(Beginning of DATA)
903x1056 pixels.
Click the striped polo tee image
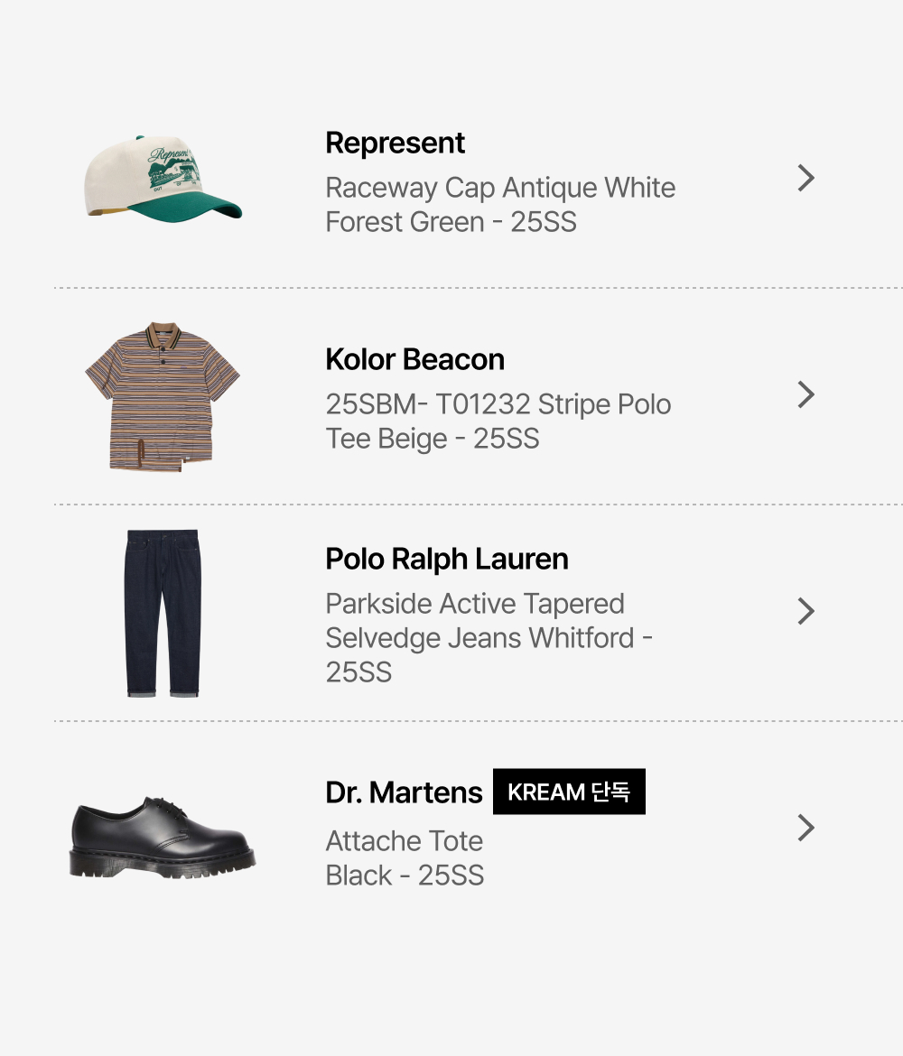click(163, 395)
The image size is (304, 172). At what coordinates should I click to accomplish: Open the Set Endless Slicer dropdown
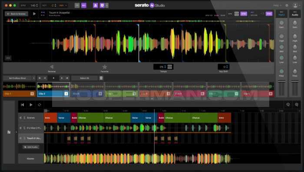click(19, 78)
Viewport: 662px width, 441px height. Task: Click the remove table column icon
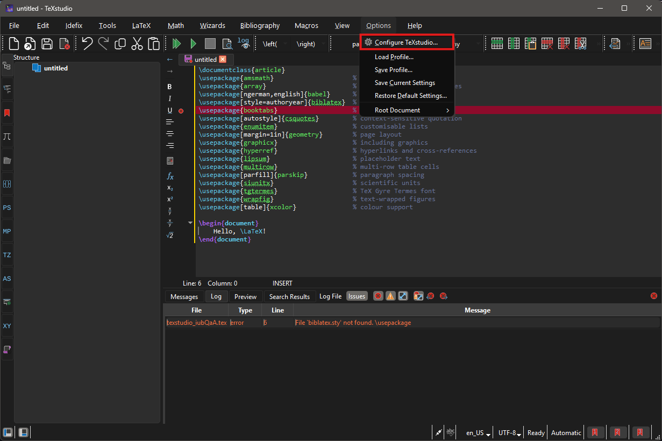click(564, 43)
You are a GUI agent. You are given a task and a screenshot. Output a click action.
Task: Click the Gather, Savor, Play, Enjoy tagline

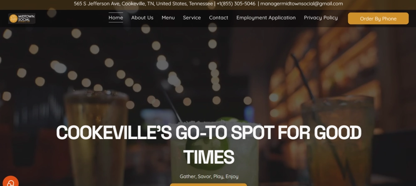coord(209,176)
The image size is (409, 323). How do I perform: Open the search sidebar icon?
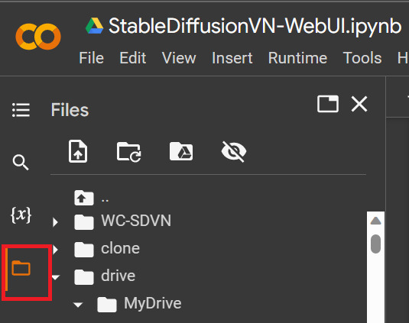click(21, 162)
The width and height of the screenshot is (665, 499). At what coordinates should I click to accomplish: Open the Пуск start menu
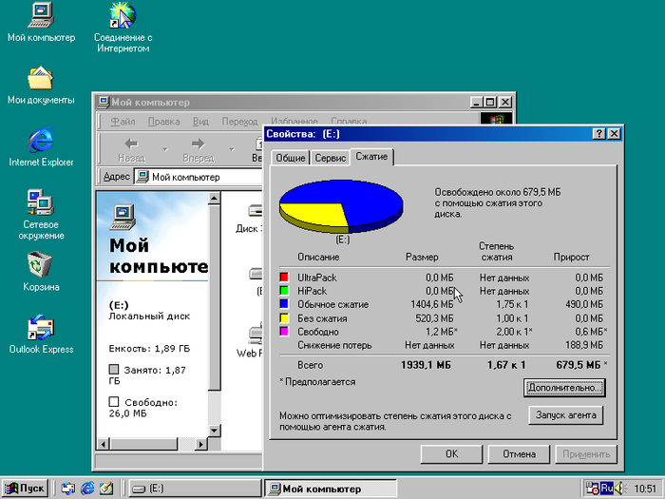coord(25,489)
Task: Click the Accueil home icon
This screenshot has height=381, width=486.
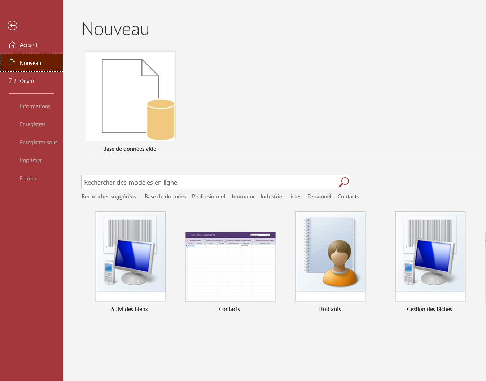Action: (13, 45)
(End of DATA)
[INSTRUCTIONS TO FOLLOW]:
Ending at the line with "You are a GUI", reproduce exactly the lines that begin at the top of the data, and include no pictures.

[RESULT BELOW]:
903x1056 pixels.
Click the striped polo tee image
click(163, 395)
The image size is (304, 172). At what coordinates should I click to accomplish: Open the Set Endless Slicer dropdown
click(19, 78)
Viewport: 662px width, 441px height. Task: Click the remove table column icon
click(564, 43)
You are a GUI agent. You are given a task and a screenshot. Output a click action.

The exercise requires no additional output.